This article was published 2 yearsago

In what has become an unsettling trend for businesses over the past few months, e-commerce player Shopify has decided to lay off around 10% of its global workforce. Most of the 1000 employees that are being laid off span across recruiting, sales, and support roles, although all of the company’s divisions will be affected, Shopify CEO Tobi Lütke informed in an internal memo.

“We’re also eliminating over-specialised and duplicate roles, as well as some groups that were convenient to have but too far removed from building products,” the founder and CEO wrote in the memo. The affected employees were notified on Tuesday, and they will be granted 16 weeks of severance pay, along with an extra week for every year they have been with the company.

This development (which has become quite common this year) comes barely 24 hours before Shopify reveals its performance in the second-quarter of the year in its Q2 2022 results. Unsurprisingly, the market did not react well to the news, and shares of Spotify took a hit as they tumbled by more than 16% once the development was made public. They are currently placed at $30.81, a steep fall from its peak in November 2021.

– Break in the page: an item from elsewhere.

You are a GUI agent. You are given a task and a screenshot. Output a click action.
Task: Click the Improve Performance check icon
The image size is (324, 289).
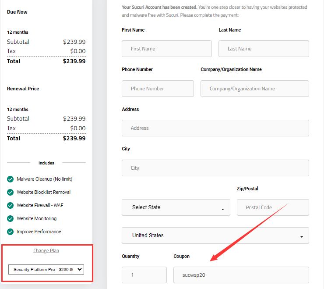point(11,232)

It seems that the economic downturn and tough market conditions are not the major factors behind Shopify’s decision, and surprisingly, the Canadian firm has itself to blame.

The pandemic saw this dramatic shift to online shopping and e-commerce, which Shopify took full advantage of and grew aggressively over 2020 and 2021. This saw it become the most valued company in Canada in 2020 as its valuation reached great heights.

A prime example of the same is the size of its global workforce at the end of 2021 – about 10,000, which is twice the amount Shopify had before the pandemic. However, since then, the easing of lockdowns and renewed interest in offline shopping has proved to be detrimental for firms like Shopify, which had bet big on pandemic trends such as online shopping lasting for a longer period of time. With people being able to shop physically once again, Shopify discovered that it had bitten off more than it could chew, and it cannot juggle so many at once.

Lütke acknowledged the same, saying, “It’s now clear that our bet didn’t pay off. Ultimately, placing this bet was my call to make and I got this wrong.” He added, “What we see now is the mix reverting to roughly where pre-Covid data would have suggested it should be at this point. Still growing steadily, but it wasn’t a meaningful five-year leap ahead.”